» TASK ITEM
The whole listing below is to be copied exactly, with every picture left out.

──────── DATASET EXCERPTS ────────

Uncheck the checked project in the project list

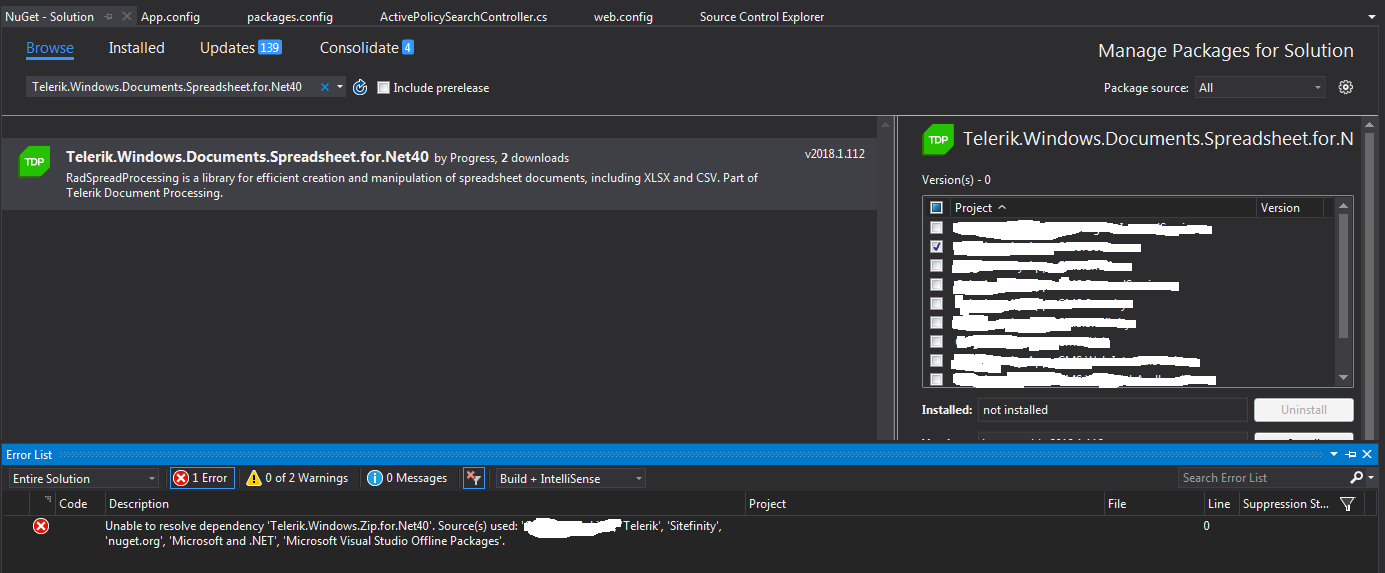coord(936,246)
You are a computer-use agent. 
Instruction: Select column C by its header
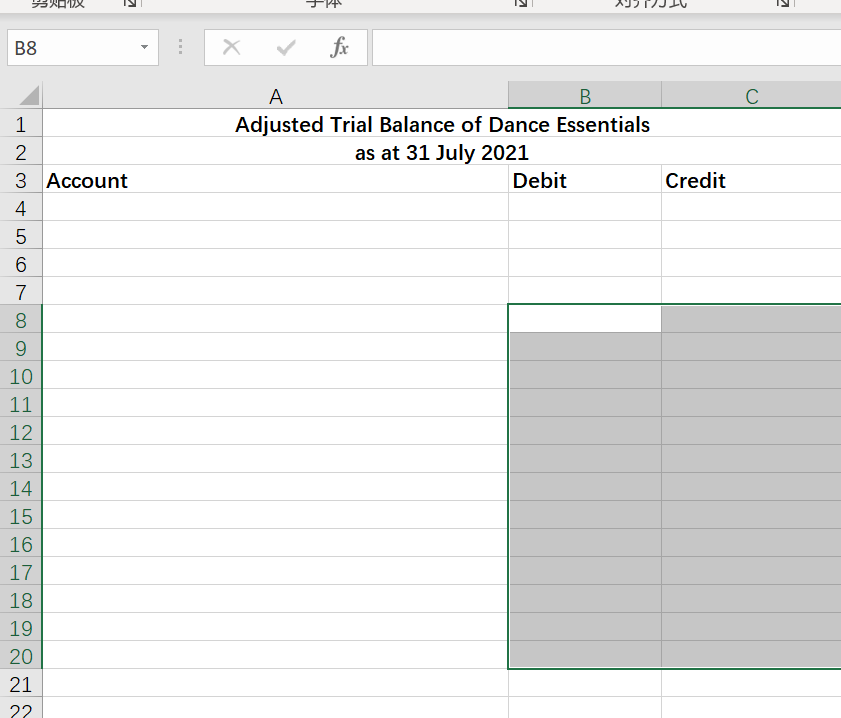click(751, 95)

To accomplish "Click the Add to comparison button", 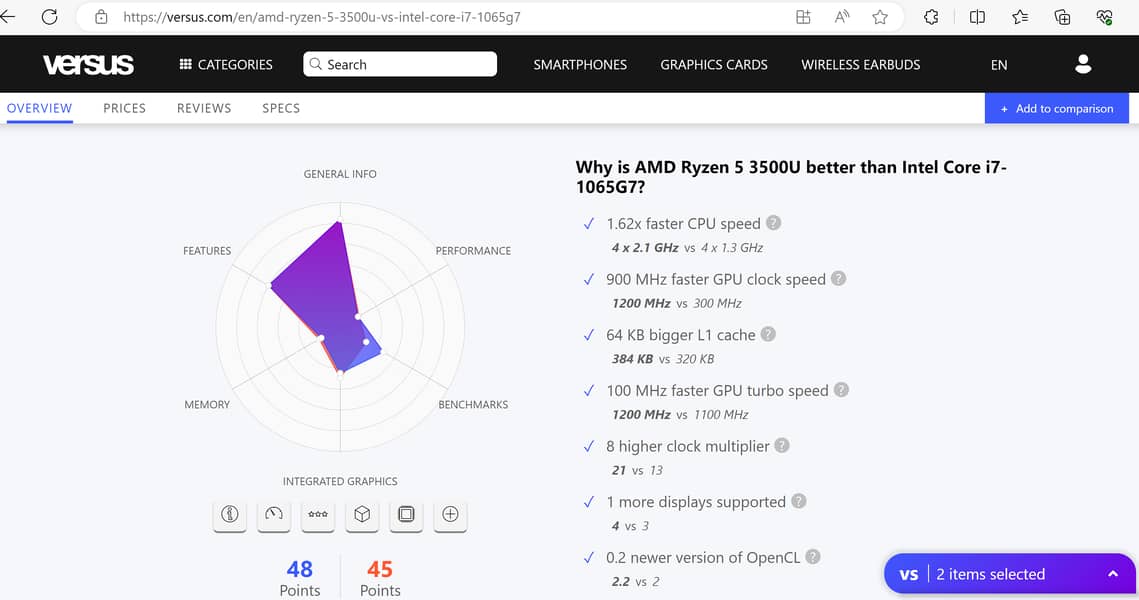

────────

» SOLUTION BELOW
Uncheck the checked project in the project list

coord(936,246)
You are a computer-use agent. 
Instruction: Select column C by its header
click(751, 95)

To accomplish "Click the Add to comparison button", 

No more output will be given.